Exercise brief:
The lines needed are those from the start of the records through the line holding "Sort the list", each copied exactly.

Excerpts from a dataset:
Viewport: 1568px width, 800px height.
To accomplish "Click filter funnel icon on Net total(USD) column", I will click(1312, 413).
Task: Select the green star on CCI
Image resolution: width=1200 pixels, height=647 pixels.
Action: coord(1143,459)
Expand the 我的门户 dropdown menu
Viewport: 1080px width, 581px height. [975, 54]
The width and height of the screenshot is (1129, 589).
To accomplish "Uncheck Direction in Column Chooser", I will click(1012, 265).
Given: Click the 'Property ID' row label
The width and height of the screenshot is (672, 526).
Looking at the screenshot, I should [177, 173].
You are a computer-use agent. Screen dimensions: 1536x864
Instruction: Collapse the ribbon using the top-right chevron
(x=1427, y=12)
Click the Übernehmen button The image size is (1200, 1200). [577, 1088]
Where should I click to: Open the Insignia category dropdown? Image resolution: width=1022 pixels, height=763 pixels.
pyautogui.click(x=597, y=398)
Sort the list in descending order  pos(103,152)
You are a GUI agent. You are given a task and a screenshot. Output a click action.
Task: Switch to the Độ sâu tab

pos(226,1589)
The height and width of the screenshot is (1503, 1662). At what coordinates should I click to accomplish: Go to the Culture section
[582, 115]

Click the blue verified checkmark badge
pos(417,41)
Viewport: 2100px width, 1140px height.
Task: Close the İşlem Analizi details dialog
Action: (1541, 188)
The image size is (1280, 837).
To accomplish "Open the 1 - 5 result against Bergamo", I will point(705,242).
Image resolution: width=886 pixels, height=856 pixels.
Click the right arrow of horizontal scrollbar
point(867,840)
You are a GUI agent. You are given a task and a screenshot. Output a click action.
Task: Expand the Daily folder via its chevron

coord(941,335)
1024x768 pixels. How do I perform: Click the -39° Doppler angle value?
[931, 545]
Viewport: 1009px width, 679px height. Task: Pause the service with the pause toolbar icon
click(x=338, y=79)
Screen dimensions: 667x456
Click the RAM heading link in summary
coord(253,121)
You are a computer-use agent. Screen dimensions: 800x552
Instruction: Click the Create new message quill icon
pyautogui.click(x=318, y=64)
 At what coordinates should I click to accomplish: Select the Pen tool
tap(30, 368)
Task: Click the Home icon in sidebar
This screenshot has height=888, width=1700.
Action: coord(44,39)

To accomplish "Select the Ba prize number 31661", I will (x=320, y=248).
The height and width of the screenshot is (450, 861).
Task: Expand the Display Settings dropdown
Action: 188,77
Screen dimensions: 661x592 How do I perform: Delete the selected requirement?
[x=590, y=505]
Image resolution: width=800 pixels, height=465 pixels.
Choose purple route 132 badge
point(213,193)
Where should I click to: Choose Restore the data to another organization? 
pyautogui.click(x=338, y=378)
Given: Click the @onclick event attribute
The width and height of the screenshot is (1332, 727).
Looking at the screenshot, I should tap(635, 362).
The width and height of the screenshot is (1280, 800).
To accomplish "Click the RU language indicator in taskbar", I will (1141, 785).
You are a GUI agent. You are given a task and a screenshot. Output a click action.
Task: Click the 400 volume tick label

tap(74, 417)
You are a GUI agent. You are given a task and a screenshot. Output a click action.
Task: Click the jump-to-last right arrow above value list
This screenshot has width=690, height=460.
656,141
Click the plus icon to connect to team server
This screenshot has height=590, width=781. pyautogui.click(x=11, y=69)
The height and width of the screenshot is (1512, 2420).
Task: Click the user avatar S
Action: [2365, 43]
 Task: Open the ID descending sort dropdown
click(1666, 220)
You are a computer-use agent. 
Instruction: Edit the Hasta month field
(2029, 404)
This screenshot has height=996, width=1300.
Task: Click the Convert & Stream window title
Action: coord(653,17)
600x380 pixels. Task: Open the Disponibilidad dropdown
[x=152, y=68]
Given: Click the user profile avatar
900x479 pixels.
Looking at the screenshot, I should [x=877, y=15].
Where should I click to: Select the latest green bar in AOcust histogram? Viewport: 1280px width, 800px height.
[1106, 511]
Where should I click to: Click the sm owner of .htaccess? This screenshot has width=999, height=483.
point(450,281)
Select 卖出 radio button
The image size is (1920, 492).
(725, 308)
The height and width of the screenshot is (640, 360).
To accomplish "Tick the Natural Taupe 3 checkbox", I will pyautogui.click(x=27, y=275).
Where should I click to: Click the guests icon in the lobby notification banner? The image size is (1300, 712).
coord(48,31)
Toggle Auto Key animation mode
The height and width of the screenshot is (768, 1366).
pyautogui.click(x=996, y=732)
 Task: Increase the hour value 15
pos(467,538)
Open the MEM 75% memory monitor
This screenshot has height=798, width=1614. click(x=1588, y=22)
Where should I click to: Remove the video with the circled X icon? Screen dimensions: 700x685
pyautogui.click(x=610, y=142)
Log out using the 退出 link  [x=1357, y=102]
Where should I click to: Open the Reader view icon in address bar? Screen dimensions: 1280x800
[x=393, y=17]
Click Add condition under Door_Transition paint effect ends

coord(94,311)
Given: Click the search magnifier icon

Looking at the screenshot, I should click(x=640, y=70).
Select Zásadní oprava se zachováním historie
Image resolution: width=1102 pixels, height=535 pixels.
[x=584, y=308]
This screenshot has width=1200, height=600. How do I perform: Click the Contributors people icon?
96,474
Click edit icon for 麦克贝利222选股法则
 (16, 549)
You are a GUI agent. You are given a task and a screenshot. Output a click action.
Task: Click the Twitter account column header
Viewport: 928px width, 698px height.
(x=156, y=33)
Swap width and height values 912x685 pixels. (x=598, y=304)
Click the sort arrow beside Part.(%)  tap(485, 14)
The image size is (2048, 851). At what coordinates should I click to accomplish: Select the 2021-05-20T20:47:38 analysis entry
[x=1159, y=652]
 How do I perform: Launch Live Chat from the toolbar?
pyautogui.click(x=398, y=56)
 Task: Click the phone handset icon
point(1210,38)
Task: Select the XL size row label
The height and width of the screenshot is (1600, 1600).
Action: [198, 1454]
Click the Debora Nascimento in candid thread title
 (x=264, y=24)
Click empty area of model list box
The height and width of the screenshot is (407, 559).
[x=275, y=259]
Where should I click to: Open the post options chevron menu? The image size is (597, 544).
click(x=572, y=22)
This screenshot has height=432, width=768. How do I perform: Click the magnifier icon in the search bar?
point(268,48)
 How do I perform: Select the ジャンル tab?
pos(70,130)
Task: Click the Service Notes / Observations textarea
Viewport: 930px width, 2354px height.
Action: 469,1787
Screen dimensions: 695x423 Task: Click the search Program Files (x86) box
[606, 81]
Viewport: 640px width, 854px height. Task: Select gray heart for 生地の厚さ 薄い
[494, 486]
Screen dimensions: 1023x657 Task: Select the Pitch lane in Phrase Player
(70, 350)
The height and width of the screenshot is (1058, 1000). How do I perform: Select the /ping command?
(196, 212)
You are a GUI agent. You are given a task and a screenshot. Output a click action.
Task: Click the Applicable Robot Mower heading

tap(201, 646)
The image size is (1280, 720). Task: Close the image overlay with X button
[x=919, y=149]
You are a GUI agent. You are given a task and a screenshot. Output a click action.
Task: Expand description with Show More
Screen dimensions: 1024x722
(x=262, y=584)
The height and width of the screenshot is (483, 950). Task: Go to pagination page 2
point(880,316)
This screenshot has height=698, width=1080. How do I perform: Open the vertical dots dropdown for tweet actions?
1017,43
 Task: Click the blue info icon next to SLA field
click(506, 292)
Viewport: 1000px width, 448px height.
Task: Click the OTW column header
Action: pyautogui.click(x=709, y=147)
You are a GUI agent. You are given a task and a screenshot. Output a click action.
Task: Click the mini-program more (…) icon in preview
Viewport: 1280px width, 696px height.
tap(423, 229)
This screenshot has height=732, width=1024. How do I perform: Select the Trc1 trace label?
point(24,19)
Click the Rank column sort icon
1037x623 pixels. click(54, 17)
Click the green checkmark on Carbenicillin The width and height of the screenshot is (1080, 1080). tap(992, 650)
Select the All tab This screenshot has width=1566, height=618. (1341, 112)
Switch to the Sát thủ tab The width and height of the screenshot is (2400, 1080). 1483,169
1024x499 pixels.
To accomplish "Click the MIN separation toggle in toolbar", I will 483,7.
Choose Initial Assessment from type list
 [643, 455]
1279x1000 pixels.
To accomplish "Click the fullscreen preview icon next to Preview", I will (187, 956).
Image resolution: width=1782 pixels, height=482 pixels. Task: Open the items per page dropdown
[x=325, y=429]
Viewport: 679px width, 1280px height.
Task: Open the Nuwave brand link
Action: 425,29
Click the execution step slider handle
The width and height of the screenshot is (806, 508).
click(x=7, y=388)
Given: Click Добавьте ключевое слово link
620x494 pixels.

Solution to the problem:
Viewport: 1568px width, 800px height.
To accomplish "Click filter funnel icon on Net total(USD) column", I will click(1312, 413).
Task: Select the green star on CCI
Image resolution: width=1200 pixels, height=647 pixels.
Action: coord(1143,459)
Expand the 我的门户 dropdown menu
Viewport: 1080px width, 581px height. [975, 54]
The width and height of the screenshot is (1129, 589).
To accomplish "Uncheck Direction in Column Chooser", I will click(1012, 265).
Given: Click the 'Property ID' row label
The width and height of the screenshot is (672, 526).
Looking at the screenshot, I should [177, 173].
You are a computer-use agent. Screen dimensions: 1536x864
Instruction: Collapse the ribbon using the top-right chevron
(x=1427, y=12)
Click the Übernehmen button The image size is (1200, 1200). [577, 1088]
Where should I click to: Open the Insignia category dropdown? Image resolution: width=1022 pixels, height=763 pixels.
pyautogui.click(x=597, y=398)
Sort the list in descending order  pos(103,152)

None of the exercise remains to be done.